As we already mentioned, for this example we used a very simple linear model. So the computation of the gradients was quite an easy task. We just calculated the derivative of cost with respect to \(w \) using the following equation:
$$ Gradient = \frac{dJ}{dw} $$
However, for more complex models, computation of the gradients is not such an easy task. In particular, for deep neural networks with multiple layers, it is impossible to derive the gradients for a huge number of parameters. So, the question is, how can we efficiently compute gradients in the model with a huge number of parameters? To do that we will use computation graphs.
The main idea of computation graphs is to decompose complex computations into several sequences of much simpler calculations. There are two important principles in this process:
- Forward pass or forward propagation step: takes training points \(x \) and \(y \) as input and computes the output of our linear model – a cost.
- A backward pass or backpropagation step: is used to train our linear model to calculate the global minimum of the cost function.

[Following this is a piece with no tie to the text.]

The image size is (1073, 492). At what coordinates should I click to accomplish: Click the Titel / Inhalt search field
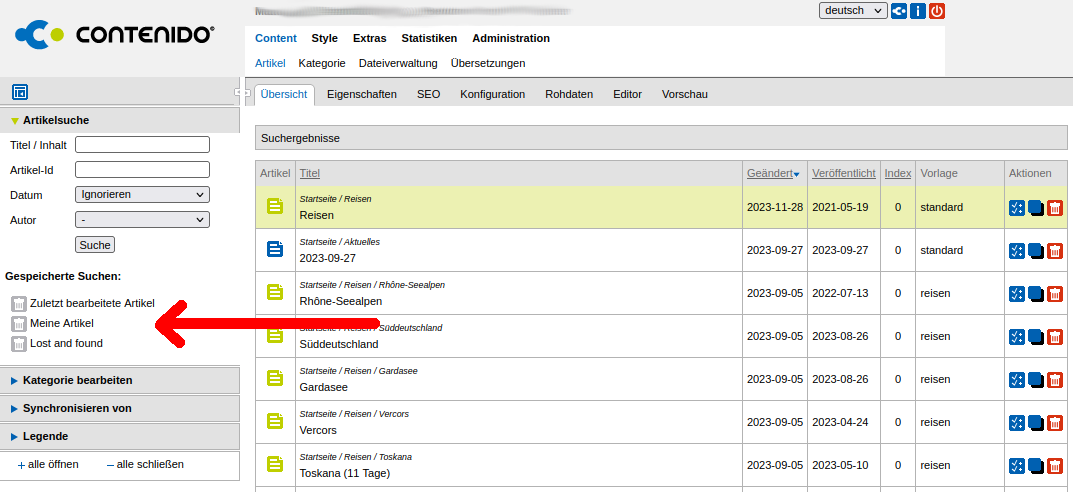(x=142, y=145)
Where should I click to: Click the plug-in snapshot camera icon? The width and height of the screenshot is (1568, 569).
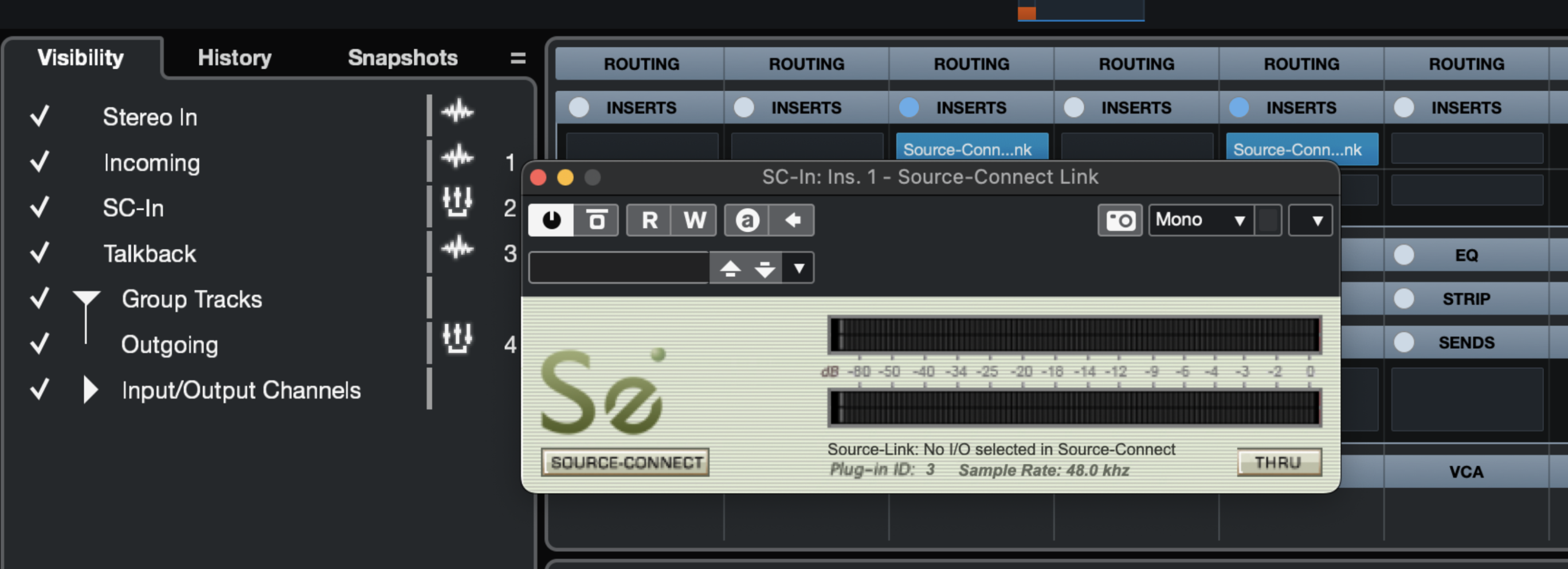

This process requires a gradient-based optimizer and for that, we usually apply a Gradient descent algorithm.
The basic idea of this method is that both the forward pass and the backward pass is to store and reuse intermediate results instead of recomputing them. Without this decomposition, it wouldn’t be impossible to optimize complicated deep neural networks with millions of parameters.
Now let’s explain a computation graph in more detail.
2. An example of a computation graph
First, let’s take a look at the following example of the computation graph.
As you can see a computation graph has three kinds of nodes:
- input nodes painted in blue are the input points from the data set.
- parameter nodes painted in orange are nodes where the parameters of the model are stored. These parameters will be updated to compute the cost. Our goal is to calculate gradients for these parameters because this is what we want to estimate at the end of the process.
- computation nodes painted in yellow are used for computation of the output (cost function stored in the final node). We also have intermediate compute nodes where we compute the previous nodes, inputs, or parameters. For example, if we want to multiply two parameters, we can create a new variable and assign it to the result of our product.
In the image above we have the same example of linear regression as in the previous post. To compute the cost we need to take four steps. First we need to multiply the input \(x \) with parameter \(w \). So to do that we created the variable \(u \) assigned that variable to the product of \(x \) and \(w \). Then, in the second step, we just added bias \(b \) to the \(u \). In that way, we calculated \(\hat{y} \) which is the prediction of our model. In the third step in order to compute a cost we need to calculate an error which is equal to \(\hat{y}-y \) where \(y \) is the input from the data set. Again, we assigned our result to the new variable \(e \). Finally, in the fourth step, we need the square of this variable and assign that results to the variable \(\mathcal{L} \) which is the denotation for cost.
So, this is how we can decompose complex computations into a sequence of simpler computations using this graphical formulation.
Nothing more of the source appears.